Tools for analyzing and comparing different sampling schemes in differential privacy

These details have not been verified by PyPI

Project links

Project description

Random Allocation for Differential Privacy

This package provides tools for analyzing and comparing different random allocation schemes in the context of differential privacy.

Installation

You can install the package using pip:

pip install random-allocation

For PLD-based features, you'll also need:

pip install PLD_subsampling>=0.1.2

Usage

This package implements the privacy mechanisms and analyses described in the "Privacy Amplification by Random Allocation" paper.
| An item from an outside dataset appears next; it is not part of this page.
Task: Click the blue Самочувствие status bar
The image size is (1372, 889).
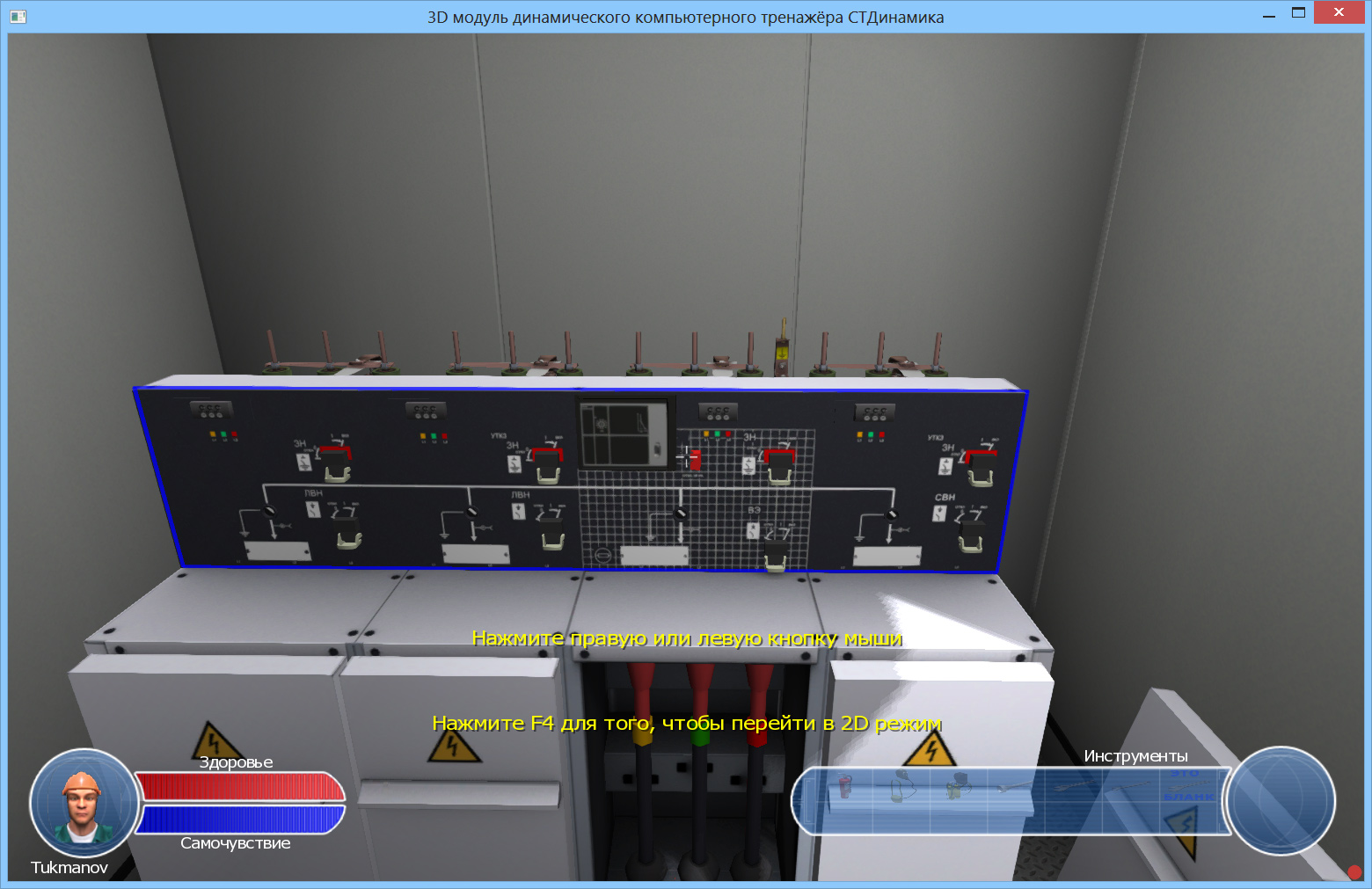Action: pyautogui.click(x=239, y=820)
The following example demonstrates how to compare different schemes described in the paper:

Here's a simple example of how to use the package:

from random_allocation.comparisons.definitions import PrivacyParams, SchemeConfig, Direction
from random_allocation.comparisons.definitions import (
    ALLOCATION_DIRECT, ALLOCATION_DECOMPOSITION, POISSON_PLD, LOCAL
)
from random_allocation.comparisons.experiments import run_experiment, PlotType
import numpy as np

# Define privacy parameters
params = {
    'x_var': 'sigma',            # Variable to vary on x-axis
    'y_var': 'epsilon',          # Variable to compute on y-axis
    'sigma': np.linspace(0.1, 2, 20),  # Range of sigma values to test
    'delta': 1e-6,               # Target delta
    'num_steps': 10000,          # Number of steps per epoch
    'num_selected': 1,           # Number of times each element is used
    'num_epochs': 1              # Number of epochs
}

# Define scheme configuration
config = SchemeConfig(
    allocation_direct_alpha_orders=[int(i) for i in np.arange(2, 61, dtype=int)]
)

# Define methods to compare
methods = [LOCAL, POISSON_PLD, ALLOCATION_DIRECT, ALLOCATION_DECOMPOSITION]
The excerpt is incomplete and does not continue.